= Generate LA-NY =

Entertainment studio

Generate is a Los Angeles–based entertainment studio that produces content for distribution across media, including the Internet, television, web television, film, video games, mobile devices and books. The company completed a $6 million Series A round of funding backed by Velocity Interactive Group and MK Capital in March 2008, in addition to naming co-founding partner Jordan Levin CEO. Levin was formerly CEO of The WB. Generate opened an office in New York City in June 2008.

According to Levin Generate's business model is "about trying to syndicate [content] out to as many sites as possible and at the same time allow an advertiser or sponsor to travel with that content as it migrates across platforms."

Generate also has a management arm that represents entertainers including Patton Oswalt, Brian Posehn, Al Madrigal, Adam Rifkin, Arj Barker, Nat Coombs and Jon Reep.

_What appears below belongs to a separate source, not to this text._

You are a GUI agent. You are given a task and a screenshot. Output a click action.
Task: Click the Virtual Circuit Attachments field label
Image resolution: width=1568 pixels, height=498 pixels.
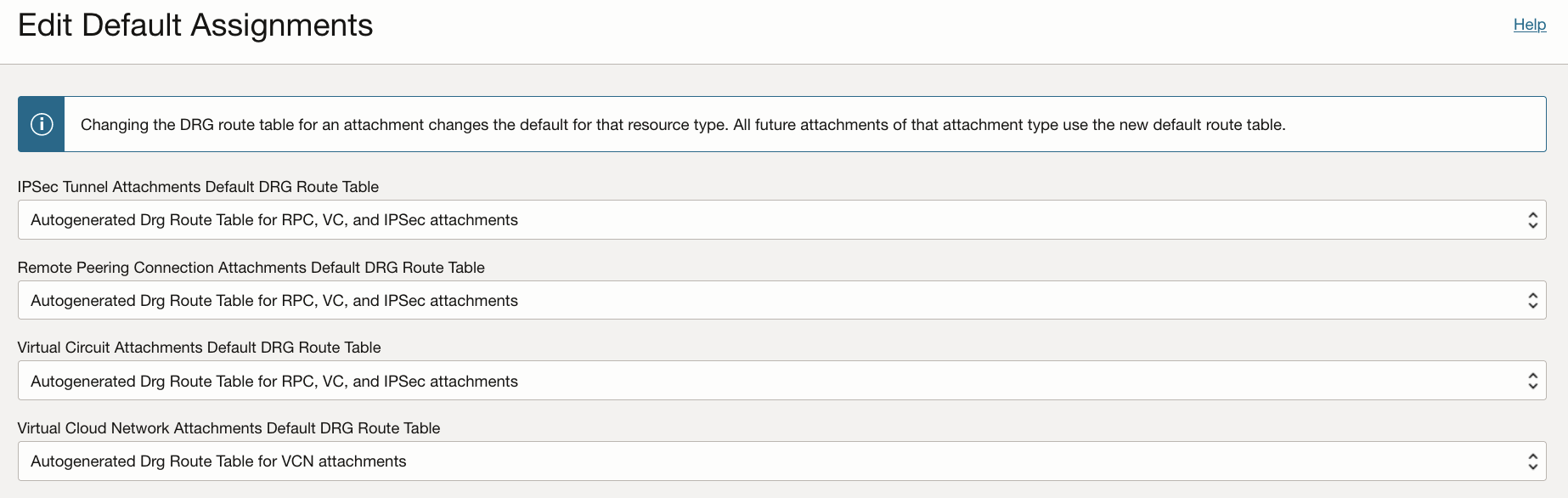pyautogui.click(x=200, y=347)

On August 19, 2008, Generate debuted "Republicrats" in partnership with MSN. The Web series "follows the comedic presidential aspirations of Sean Masterson. Masterson’s political platform is his lack of one. His character doesn’t harbor any of those pesky strong opinions on topics of the day. There will be 24 episodes of Republicrats with new episodes launching twice a week" until Election Day 2008. Generate produced "Republicrats," which is hosted on MSN.

Other projects include "Chocolate News" with David Alan Grier which premiered on Comedy Central in October 2008, as well as Pink: The Series , a Web series about a female assassin played by Natalie Raitano.